Plants to Avoid Growing Near Broccoli
Knowing what not to plant is just as important as knowing what to plant. Some plants actively harm broccoli or compete too aggressively.
Other Brassicas
This might seem counterintuitive, but avoid clustering multiple brassica crops together. Broccoli, cabbage, kale, cauliflower, and Brussels sprouts all attract the same pests and diseases. Grouping them gives pests a concentrated, easy target.
Tomatoes
Tomatoes and broccoli are not good neighbors. Both are heavy feeders, and they compete aggressively for nutrients. Tomatoes also release compounds from their roots that can inhibit brassica growth.
Strawberries
Some sources suggest planting strawberries with broccoli, but in practice, they compete for ground space and moisture. Strawberries can also spread quickly and crowd out slower-growing broccoli.
Corn
Corn is a very heavy feeder that will deplete the soil quickly alongside broccoli. They’re both hungry crops that struggle when grown in close proximity.
Fennel
Fennel is allelopathic — it releases compounds that inhibit the growth of most vegetables, including broccoli. Keep fennel in its own dedicated spot in the garden, away from everything else.
Soil and Watering Tips for Broccoli Companion Gardens
Getting companion planting right is only part of the puzzle. The soil and watering conditions you create matter just as much.
Soil Preparation
Broccoli performs best in:
- pH between 6.0 and 7.0 — slightly acidic to neutral
- Well-draining soil with plenty of organic matter
- Soil amended with compost (2–3 inches worked in before planting)
- Consistent fertility — side-dress with compost or a balanced fertilizer when heads start to form
When companion planting, consider the needs of all plants you’re mixing together. For example, if you’re growing herbs alongside broccoli, remember that most herbs prefer leaner, drier conditions than broccoli does. Place herbs at bed edges where drainage is better.
Watering
Broccoli needs about 1–1.5 inches of water per week. Inconsistent watering causes heads to form unevenly or encourages bolting.
Practical tips:
- Use drip irrigation or soaker hoses rather than overhead watering to reduce fungal issues
- Water in the morning so foliage dries before evening
- Mulch around plants with 2–3 inches of straw or wood chips to retain moisture
- Adjust watering based on rainfall — overwatering is as harmful as underwatering
Natural Pest Control Strategies to Use Alongside Companion Plants
Even with the best companion planting setup, you may still encounter pest pressure. Here’s how to handle it without reaching for chemicals:
Row covers: Lightweight floating row covers physically block cabbage moths and other flying insects from reaching your broccoli. Remove them when flowers start to form (if any companion plants are blooming inside the covers) to allow pollinator access.
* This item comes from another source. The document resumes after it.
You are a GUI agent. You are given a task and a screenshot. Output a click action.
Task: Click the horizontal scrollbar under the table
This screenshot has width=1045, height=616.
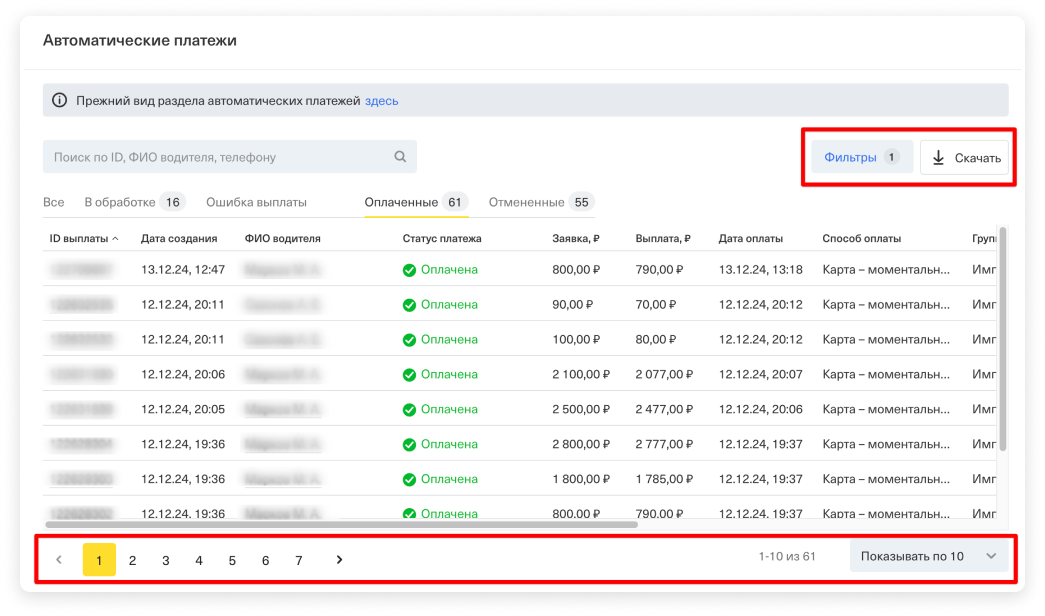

Bacillus thuringiensis (Bt): A naturally occurring soil bacterium that, when applied to leaves, kills caterpillars (including cabbageworms and loopers) that ingest it. It’s harmless to birds, mammals, and beneficial insects. Apply it every 7–10 days during peak caterpillar season.
Neem oil: Effective against aphids, whiteflies, and mites. Dilute according to label instructions and spray in the early morning or evening to avoid harming bees.
Hand picking: Time-consuming but highly effective for cabbageworms. Check the undersides of leaves daily and remove eggs and larvae by hand. Drop them in soapy water.
Encourage ground beetles: These predators eat cabbage root fly larvae. Keep ground-level habitat intact — a layer of mulch or some low-growing ground cover encourages them.